WORK TO COMPLETE: Scan the material and copy out each line where the word "зона" occurs.

----

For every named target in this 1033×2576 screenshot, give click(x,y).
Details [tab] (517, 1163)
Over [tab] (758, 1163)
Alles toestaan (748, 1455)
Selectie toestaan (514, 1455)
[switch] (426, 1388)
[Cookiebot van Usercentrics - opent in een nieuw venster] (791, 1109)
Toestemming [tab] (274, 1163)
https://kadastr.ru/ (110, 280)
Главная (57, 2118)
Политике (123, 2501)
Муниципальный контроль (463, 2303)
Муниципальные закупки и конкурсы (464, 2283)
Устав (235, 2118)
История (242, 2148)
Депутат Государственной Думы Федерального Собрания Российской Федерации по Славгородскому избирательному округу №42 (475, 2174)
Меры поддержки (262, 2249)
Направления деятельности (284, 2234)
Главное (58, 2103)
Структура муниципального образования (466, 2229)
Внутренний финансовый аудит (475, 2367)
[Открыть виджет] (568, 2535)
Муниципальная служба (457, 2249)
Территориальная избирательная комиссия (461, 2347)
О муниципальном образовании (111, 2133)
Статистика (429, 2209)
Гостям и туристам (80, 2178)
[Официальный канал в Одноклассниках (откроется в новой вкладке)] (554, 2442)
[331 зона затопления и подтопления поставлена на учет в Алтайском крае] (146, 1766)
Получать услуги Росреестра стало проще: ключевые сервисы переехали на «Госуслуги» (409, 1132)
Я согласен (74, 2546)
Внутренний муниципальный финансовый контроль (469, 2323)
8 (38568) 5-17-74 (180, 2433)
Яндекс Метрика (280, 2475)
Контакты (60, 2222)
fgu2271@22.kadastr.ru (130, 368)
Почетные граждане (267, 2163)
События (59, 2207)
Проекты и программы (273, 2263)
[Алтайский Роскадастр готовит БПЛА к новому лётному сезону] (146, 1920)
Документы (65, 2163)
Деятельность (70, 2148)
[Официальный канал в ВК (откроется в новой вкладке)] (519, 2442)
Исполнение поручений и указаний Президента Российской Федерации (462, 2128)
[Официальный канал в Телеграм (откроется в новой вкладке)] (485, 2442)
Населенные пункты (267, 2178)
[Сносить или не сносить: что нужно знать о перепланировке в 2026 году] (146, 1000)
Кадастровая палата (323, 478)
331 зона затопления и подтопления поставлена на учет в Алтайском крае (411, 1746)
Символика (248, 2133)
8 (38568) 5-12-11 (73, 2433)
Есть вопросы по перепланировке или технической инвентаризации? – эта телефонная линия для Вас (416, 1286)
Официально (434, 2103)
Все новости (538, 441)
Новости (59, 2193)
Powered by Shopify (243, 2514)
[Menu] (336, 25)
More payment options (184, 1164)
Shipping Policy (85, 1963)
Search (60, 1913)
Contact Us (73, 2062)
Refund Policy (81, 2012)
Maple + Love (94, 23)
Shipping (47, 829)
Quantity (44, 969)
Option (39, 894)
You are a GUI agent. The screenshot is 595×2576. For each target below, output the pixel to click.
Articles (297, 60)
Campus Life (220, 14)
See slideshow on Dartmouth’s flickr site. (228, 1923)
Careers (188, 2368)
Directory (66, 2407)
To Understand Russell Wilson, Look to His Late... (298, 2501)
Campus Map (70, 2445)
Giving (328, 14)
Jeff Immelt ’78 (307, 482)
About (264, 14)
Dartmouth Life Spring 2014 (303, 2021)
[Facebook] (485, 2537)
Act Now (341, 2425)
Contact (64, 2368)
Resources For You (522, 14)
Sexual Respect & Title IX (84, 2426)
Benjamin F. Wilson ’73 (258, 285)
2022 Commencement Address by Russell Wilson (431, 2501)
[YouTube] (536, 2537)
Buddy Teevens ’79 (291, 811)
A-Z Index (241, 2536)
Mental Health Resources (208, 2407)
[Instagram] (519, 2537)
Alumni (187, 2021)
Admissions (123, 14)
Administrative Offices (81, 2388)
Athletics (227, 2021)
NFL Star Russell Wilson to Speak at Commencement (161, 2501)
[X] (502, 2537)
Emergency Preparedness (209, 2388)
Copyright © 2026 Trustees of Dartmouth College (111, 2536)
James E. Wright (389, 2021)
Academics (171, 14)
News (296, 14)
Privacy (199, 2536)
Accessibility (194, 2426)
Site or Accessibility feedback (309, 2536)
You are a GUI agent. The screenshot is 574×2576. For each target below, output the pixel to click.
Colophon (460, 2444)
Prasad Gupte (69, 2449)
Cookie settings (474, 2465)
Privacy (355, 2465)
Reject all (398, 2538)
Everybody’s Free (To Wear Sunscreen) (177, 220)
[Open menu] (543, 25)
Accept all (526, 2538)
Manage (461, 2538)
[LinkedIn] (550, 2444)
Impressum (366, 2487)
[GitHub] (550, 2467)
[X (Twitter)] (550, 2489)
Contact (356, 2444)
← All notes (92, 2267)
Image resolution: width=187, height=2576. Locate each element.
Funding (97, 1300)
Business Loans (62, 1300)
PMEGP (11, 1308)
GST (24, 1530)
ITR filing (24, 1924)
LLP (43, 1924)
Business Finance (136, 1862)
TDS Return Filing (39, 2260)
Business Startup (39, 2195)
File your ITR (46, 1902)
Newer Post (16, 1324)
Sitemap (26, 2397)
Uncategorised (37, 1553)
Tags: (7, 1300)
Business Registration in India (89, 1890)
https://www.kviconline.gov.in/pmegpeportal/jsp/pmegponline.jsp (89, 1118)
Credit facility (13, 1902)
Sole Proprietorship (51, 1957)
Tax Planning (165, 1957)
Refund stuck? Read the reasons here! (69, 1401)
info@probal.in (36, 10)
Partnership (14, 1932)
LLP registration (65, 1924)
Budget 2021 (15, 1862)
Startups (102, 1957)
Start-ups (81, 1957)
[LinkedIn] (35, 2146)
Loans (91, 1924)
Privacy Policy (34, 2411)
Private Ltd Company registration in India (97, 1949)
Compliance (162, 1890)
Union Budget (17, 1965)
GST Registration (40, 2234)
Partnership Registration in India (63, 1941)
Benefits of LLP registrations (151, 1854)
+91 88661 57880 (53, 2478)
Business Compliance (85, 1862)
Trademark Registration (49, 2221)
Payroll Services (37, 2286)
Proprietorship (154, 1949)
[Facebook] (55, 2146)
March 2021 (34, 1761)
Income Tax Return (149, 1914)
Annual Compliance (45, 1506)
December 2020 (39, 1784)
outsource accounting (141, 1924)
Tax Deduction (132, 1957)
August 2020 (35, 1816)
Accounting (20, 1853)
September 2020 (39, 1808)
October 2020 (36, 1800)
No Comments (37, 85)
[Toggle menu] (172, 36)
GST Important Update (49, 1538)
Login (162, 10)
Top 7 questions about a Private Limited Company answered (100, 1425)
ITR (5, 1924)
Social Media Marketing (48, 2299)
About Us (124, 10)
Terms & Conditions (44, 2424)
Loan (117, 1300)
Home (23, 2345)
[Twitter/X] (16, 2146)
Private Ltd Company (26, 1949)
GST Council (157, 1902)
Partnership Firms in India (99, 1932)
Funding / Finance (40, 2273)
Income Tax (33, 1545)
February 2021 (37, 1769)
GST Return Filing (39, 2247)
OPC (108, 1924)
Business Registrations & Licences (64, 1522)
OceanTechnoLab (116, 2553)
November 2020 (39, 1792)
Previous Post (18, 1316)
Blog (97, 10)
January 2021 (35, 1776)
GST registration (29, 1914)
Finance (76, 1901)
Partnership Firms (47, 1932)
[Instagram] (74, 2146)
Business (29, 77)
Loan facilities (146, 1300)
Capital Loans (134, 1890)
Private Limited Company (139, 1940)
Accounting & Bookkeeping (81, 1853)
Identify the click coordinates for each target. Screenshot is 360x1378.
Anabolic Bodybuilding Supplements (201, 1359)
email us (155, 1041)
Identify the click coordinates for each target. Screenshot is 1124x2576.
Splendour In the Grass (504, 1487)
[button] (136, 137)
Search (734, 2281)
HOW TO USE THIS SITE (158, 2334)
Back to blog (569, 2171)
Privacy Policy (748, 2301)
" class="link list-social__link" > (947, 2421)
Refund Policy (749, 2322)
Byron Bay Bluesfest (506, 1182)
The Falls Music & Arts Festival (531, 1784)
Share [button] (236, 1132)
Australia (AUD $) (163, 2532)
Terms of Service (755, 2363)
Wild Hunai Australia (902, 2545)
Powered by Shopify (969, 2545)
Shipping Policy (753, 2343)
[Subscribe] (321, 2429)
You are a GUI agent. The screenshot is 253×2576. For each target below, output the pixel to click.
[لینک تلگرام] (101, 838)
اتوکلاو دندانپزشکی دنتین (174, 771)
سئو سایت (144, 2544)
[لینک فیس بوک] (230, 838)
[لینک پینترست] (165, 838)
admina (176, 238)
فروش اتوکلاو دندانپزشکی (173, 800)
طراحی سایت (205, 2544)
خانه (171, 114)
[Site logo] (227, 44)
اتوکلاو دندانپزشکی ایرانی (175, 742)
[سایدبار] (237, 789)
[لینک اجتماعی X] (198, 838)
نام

----

SOLUTION TO THE EXERCISE:
[331 зона затопления и подтопления поставлена на учет в Алтайском крае] (146, 1766)
331 зона затопления и подтопления поставлена на учет в Алтайском крае (411, 1746)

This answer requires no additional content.